## STUDY MATERIAL
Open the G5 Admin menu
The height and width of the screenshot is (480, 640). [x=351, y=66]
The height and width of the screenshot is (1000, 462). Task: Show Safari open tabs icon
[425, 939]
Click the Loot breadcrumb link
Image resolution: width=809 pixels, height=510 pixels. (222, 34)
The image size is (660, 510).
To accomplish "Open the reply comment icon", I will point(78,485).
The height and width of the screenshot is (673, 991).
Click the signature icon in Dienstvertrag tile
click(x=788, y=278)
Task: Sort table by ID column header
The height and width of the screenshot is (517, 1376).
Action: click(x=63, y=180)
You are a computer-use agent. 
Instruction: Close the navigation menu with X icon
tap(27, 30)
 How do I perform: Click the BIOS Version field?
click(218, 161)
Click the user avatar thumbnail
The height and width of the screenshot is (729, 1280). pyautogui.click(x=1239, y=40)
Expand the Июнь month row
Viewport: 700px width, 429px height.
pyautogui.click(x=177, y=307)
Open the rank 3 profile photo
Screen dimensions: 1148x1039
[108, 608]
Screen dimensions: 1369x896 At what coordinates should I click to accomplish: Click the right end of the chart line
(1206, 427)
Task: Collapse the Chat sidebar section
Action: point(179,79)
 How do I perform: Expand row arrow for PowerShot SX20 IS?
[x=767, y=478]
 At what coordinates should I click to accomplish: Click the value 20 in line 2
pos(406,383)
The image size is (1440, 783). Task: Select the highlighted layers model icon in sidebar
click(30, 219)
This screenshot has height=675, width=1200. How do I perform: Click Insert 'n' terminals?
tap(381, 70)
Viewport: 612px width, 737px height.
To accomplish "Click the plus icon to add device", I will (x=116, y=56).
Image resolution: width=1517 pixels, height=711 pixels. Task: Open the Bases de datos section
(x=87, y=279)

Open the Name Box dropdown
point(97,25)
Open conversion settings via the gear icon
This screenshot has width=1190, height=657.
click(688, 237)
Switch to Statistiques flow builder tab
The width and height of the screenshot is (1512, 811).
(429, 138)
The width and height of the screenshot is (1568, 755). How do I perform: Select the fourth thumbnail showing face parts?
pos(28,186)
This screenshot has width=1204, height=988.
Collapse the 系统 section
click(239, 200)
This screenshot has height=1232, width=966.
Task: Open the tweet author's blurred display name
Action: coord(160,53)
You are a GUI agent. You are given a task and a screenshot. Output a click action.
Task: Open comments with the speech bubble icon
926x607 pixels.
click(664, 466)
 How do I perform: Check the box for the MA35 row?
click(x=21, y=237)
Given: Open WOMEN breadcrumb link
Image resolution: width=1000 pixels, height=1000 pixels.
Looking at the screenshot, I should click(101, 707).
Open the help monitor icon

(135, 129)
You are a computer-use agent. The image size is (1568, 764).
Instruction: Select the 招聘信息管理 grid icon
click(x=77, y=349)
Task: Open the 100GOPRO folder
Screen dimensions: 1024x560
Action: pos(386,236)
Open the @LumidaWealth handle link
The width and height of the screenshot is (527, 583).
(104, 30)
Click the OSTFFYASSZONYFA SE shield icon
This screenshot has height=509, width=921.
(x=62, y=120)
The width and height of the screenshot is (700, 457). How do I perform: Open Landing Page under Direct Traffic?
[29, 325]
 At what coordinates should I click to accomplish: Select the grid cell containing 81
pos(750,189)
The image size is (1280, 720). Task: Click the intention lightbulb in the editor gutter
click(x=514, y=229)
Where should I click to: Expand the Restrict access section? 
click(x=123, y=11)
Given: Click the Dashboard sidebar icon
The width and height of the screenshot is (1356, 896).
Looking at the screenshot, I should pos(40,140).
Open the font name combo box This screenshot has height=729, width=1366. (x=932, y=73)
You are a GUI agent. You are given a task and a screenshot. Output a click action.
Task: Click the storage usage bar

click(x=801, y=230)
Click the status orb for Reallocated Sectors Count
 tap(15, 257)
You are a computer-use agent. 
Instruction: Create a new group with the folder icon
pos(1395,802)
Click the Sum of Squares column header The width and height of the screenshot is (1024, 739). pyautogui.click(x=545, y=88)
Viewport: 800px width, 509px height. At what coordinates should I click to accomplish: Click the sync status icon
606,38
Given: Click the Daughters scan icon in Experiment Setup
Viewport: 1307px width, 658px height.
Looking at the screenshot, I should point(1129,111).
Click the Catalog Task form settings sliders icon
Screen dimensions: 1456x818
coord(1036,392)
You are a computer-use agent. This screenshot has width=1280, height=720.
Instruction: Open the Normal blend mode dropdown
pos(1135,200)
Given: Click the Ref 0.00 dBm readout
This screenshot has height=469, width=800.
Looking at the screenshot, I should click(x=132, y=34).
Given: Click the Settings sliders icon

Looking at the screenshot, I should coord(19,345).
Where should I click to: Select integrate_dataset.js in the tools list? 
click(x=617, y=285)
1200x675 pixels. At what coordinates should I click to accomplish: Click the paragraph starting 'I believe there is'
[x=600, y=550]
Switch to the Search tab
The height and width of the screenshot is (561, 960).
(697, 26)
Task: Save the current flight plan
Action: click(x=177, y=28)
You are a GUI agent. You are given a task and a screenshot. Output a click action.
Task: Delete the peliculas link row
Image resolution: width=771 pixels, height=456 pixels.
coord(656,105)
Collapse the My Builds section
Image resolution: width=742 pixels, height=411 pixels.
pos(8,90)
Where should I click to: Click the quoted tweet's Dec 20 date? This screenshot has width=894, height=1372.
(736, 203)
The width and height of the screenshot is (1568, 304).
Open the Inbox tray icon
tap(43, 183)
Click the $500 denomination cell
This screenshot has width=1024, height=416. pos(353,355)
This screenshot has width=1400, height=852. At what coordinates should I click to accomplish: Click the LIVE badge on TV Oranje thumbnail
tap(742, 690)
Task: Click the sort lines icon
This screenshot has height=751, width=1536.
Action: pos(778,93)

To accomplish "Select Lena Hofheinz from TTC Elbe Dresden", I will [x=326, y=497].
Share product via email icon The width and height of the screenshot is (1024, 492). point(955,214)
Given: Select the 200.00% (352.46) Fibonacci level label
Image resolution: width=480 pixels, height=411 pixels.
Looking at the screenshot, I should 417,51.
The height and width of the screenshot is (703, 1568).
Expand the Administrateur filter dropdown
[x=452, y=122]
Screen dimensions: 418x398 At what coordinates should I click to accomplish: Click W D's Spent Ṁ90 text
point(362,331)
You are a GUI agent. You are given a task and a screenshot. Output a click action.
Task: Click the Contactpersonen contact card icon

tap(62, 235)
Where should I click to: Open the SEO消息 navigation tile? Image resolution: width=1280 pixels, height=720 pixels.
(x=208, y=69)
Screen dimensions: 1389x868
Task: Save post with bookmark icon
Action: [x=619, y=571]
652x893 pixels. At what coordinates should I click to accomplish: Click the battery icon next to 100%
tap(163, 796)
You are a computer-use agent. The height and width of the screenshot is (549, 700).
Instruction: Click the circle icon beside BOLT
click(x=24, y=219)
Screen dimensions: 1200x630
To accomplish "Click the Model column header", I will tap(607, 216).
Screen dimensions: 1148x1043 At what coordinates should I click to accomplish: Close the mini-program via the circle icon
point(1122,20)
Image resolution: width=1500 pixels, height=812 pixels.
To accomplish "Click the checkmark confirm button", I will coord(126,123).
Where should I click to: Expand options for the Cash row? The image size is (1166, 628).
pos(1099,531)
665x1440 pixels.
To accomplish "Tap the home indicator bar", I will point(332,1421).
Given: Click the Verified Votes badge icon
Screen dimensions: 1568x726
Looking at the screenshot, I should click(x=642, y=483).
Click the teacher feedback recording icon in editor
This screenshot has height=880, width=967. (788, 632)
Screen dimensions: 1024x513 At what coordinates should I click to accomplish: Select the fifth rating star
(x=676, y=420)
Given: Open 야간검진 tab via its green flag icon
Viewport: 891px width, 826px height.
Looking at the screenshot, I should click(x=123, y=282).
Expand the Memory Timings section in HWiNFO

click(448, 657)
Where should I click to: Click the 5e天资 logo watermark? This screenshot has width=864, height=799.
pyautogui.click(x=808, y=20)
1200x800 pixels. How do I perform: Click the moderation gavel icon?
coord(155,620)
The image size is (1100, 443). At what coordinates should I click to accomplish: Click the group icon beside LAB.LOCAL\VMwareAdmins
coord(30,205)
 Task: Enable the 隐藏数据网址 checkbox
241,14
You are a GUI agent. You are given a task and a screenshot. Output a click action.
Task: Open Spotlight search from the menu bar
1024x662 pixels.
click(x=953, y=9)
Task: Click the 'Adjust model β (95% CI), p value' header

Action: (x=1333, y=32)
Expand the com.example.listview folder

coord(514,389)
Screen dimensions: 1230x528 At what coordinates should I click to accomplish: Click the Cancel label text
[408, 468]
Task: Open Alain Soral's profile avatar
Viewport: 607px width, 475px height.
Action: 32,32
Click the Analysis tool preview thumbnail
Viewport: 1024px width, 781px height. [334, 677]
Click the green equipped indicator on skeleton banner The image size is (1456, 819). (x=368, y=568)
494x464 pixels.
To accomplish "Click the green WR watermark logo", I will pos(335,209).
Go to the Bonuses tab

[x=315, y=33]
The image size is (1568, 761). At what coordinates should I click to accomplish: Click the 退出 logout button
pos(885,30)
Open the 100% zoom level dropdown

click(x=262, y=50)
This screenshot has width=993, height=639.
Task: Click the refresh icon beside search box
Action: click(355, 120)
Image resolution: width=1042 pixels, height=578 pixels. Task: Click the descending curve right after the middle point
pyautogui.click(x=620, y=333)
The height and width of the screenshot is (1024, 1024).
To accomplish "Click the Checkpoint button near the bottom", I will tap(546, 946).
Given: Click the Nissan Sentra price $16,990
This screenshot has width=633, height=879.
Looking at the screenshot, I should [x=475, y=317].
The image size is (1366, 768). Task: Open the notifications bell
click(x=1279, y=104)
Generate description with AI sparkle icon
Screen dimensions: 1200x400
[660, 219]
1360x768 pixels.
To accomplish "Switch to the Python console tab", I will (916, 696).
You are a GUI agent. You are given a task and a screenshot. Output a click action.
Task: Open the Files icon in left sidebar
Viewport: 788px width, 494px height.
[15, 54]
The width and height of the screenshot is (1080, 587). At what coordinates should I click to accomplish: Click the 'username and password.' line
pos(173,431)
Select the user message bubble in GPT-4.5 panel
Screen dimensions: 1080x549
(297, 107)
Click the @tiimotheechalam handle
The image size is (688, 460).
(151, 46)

## WORK TO COMPLETE
Go line by line through the records above and copy each one containing "from".

## RESULT OF THIS EXERCISE
To accomplish "Select Lena Hofheinz from TTC Elbe Dresden", I will [x=326, y=497].
Task: Open Spotlight search from the menu bar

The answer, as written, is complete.